Hubway Capstone-- Preliminary Exploration of Data¶
Hubway is a bike-share program collectively owned by the metro Boston cities; Boston, Cambridge, Somerville, and Brookline. It is operated by Motivate, who manages similar initiatives in NYC, Portland, Chicago, Washington DC, and several other metro areas in Ohio, Tennessee, and New Jersey. They are opening up operations in San Francisco during the month of June, 2017. Hubway currently exists as a system of 188 stations with 1,800 bikes.- For this project, I investigated shared data for the months of January, May, June, July, and October during the years of 2015 and 2016.
- Of concern were the questions of;
- How do riders use the bike-share service?
- Are the bikes used as a conveyance or for recreation?

Aim –
Answer these from the Hubway passage:
(a) Which company operates Hubway?
(b) How many stations and bikes make up the Hubway system?
(c) From which years did the project take its data?

Listed records –

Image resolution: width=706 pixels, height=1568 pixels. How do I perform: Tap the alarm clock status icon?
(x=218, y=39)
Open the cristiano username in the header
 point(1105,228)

...

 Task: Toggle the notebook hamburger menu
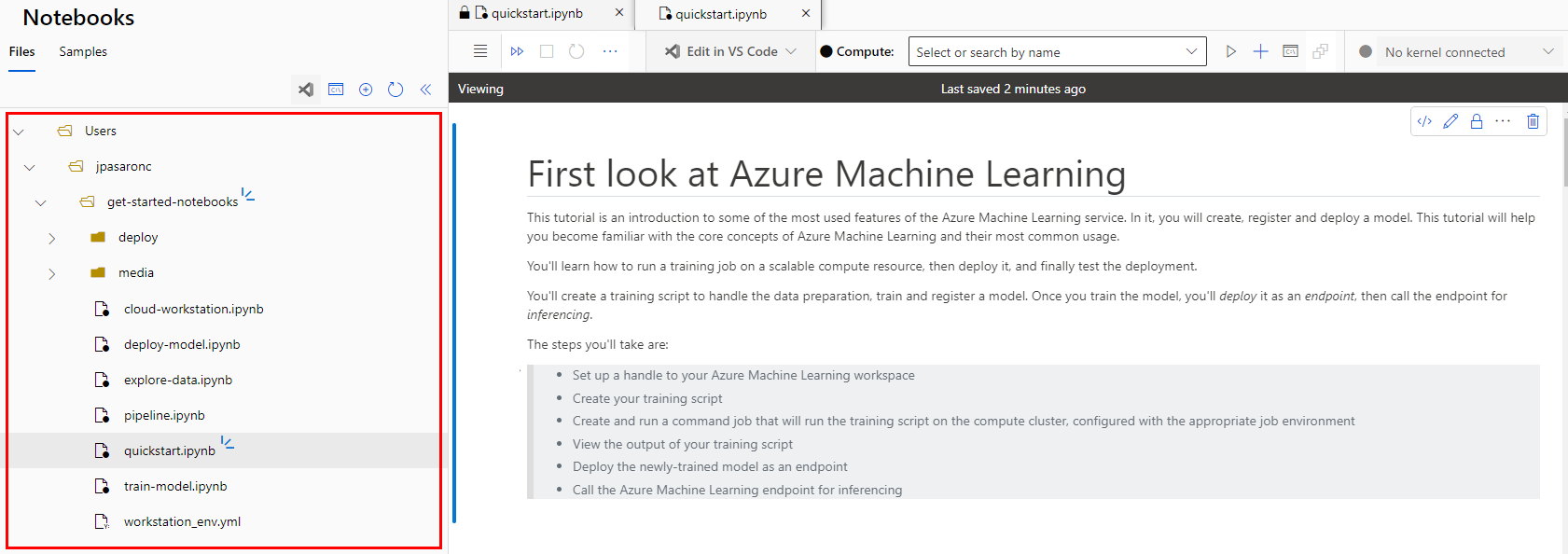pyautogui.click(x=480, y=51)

Worked answer –
(a) Motivate.
(b) 188 stations and 1,800 bikes.
(c) 2015 and 2016.